(Stored items)
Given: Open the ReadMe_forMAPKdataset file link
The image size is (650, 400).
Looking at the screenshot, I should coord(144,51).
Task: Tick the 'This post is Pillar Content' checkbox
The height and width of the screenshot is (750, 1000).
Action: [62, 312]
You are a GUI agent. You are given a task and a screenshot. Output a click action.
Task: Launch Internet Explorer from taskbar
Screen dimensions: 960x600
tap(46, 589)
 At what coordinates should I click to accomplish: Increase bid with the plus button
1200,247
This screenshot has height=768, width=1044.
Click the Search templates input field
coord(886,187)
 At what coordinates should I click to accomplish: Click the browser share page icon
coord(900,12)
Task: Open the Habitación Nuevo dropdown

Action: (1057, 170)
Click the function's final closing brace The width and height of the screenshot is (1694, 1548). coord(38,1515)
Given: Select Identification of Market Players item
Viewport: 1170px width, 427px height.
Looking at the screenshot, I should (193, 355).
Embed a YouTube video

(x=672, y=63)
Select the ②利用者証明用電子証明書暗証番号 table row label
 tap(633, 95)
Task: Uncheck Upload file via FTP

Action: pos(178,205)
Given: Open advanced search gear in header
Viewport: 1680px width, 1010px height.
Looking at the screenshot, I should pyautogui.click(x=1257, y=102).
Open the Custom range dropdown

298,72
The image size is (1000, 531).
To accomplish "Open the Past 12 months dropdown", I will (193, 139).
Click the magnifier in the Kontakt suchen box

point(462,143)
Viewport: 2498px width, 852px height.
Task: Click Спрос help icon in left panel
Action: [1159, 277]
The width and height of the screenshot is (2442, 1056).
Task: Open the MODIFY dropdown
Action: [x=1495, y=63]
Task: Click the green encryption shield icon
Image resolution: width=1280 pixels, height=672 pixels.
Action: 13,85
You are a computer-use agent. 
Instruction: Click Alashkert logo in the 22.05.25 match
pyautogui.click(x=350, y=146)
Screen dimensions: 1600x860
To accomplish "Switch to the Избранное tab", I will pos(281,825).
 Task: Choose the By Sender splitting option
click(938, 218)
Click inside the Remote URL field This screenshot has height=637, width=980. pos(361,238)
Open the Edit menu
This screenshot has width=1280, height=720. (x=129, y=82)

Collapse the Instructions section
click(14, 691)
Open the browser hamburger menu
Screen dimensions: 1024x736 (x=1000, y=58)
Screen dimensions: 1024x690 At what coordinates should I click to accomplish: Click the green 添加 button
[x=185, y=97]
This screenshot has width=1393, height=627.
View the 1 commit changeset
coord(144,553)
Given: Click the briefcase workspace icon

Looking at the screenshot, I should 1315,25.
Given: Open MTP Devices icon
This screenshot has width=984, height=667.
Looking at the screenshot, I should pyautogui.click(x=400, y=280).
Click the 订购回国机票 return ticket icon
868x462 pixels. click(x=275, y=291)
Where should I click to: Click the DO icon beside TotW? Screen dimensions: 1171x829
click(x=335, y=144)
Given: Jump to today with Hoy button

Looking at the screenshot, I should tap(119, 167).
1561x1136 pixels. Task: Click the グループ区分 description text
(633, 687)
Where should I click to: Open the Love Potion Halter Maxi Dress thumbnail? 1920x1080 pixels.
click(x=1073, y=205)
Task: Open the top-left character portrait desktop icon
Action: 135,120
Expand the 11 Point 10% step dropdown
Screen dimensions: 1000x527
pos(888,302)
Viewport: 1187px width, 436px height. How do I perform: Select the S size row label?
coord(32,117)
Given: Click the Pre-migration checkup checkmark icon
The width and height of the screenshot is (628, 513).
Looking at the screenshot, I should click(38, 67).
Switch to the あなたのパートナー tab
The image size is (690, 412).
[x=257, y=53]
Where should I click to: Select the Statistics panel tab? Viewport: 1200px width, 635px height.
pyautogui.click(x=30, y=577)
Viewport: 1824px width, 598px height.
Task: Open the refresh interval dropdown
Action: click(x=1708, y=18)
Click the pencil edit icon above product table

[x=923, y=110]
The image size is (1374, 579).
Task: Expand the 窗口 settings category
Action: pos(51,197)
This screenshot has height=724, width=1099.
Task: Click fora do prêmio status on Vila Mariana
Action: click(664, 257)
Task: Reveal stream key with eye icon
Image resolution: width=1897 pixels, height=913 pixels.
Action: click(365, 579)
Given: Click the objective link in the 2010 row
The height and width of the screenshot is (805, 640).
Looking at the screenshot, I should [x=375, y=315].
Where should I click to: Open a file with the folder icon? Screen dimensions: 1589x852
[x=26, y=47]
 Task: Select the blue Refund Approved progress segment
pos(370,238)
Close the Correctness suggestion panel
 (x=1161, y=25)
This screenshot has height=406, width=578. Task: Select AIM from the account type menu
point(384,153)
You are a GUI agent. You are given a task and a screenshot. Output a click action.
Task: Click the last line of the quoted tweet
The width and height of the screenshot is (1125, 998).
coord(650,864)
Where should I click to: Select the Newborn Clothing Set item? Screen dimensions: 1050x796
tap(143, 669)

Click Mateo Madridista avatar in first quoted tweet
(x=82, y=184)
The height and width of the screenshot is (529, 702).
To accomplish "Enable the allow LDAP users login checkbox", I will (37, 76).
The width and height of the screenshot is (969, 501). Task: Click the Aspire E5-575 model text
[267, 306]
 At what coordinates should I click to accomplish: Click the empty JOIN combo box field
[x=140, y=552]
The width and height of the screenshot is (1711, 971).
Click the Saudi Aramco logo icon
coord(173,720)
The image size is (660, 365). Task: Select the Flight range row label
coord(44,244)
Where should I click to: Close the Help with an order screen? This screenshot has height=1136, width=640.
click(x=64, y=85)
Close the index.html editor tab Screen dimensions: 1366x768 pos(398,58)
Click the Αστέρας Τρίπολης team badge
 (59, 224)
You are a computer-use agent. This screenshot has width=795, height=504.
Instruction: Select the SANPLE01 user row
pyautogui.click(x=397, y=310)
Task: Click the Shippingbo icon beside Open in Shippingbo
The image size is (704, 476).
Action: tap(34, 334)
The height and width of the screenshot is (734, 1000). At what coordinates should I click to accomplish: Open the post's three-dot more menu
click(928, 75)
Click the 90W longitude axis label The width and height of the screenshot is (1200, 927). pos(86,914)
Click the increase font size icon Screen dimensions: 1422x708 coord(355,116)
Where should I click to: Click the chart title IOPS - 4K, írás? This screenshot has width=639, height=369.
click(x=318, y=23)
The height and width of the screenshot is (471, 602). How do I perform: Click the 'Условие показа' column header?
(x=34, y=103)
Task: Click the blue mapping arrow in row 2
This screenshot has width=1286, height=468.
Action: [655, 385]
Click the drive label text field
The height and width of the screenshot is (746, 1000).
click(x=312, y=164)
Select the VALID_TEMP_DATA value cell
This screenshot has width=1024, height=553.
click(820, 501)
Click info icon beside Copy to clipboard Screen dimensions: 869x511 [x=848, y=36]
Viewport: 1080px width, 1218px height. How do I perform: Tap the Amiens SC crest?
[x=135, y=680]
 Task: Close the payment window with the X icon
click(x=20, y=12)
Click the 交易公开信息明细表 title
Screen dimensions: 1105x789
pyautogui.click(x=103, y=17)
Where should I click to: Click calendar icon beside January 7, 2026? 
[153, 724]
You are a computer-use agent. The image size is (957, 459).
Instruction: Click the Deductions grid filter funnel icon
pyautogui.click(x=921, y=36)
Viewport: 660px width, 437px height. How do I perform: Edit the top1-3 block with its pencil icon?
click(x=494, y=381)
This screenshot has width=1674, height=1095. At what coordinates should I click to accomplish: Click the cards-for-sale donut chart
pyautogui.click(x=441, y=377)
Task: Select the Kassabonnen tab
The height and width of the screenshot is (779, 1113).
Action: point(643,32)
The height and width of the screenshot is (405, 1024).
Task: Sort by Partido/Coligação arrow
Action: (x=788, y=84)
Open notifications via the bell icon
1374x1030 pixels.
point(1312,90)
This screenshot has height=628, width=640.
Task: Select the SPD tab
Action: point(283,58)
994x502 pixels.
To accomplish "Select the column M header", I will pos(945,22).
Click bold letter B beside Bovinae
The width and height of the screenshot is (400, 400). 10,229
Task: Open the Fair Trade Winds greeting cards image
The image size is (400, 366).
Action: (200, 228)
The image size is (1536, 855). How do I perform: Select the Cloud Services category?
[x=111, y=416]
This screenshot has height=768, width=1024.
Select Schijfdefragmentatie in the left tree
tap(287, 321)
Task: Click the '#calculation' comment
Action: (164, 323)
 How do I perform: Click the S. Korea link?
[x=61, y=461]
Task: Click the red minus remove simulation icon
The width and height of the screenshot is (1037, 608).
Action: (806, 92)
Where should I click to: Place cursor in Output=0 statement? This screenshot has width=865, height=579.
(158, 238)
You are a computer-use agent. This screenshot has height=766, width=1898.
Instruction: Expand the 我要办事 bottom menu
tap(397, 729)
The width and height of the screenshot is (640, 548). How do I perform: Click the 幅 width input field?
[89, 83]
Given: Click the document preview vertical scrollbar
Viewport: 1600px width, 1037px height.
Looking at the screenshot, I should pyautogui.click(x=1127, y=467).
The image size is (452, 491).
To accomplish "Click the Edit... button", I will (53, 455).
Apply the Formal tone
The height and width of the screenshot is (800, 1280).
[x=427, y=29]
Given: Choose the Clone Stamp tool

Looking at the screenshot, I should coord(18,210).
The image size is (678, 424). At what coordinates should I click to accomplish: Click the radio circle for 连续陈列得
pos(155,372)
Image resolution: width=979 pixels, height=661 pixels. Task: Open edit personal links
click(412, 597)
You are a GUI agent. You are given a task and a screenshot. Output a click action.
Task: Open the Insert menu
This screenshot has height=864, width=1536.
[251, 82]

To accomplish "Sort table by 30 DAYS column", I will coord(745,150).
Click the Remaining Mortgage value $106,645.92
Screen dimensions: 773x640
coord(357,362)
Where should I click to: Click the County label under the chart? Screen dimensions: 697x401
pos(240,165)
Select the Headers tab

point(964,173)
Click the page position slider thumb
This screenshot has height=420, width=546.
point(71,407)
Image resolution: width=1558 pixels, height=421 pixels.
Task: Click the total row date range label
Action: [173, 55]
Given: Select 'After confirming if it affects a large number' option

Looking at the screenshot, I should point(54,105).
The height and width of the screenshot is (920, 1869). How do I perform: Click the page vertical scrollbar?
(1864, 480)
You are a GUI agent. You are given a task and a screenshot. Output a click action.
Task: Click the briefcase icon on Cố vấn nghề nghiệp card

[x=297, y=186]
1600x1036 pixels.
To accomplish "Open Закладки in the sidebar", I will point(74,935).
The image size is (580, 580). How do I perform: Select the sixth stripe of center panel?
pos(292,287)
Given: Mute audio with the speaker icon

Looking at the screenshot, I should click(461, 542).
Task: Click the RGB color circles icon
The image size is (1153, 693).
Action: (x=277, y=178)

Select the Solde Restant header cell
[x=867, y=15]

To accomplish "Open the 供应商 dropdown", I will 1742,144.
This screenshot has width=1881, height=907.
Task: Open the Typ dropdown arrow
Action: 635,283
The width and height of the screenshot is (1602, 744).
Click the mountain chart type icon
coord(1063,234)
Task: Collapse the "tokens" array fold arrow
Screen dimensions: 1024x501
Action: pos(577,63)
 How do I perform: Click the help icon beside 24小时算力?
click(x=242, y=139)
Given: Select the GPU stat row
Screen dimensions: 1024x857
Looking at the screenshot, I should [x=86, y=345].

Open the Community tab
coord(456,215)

* _What the task requires_: Copy here each line of the preceding records with "checkbox" in it.

* _Solution below_:
Task: Tick the 'This post is Pillar Content' checkbox
To accomplish "Enable the allow LDAP users login checkbox", I will (37, 76).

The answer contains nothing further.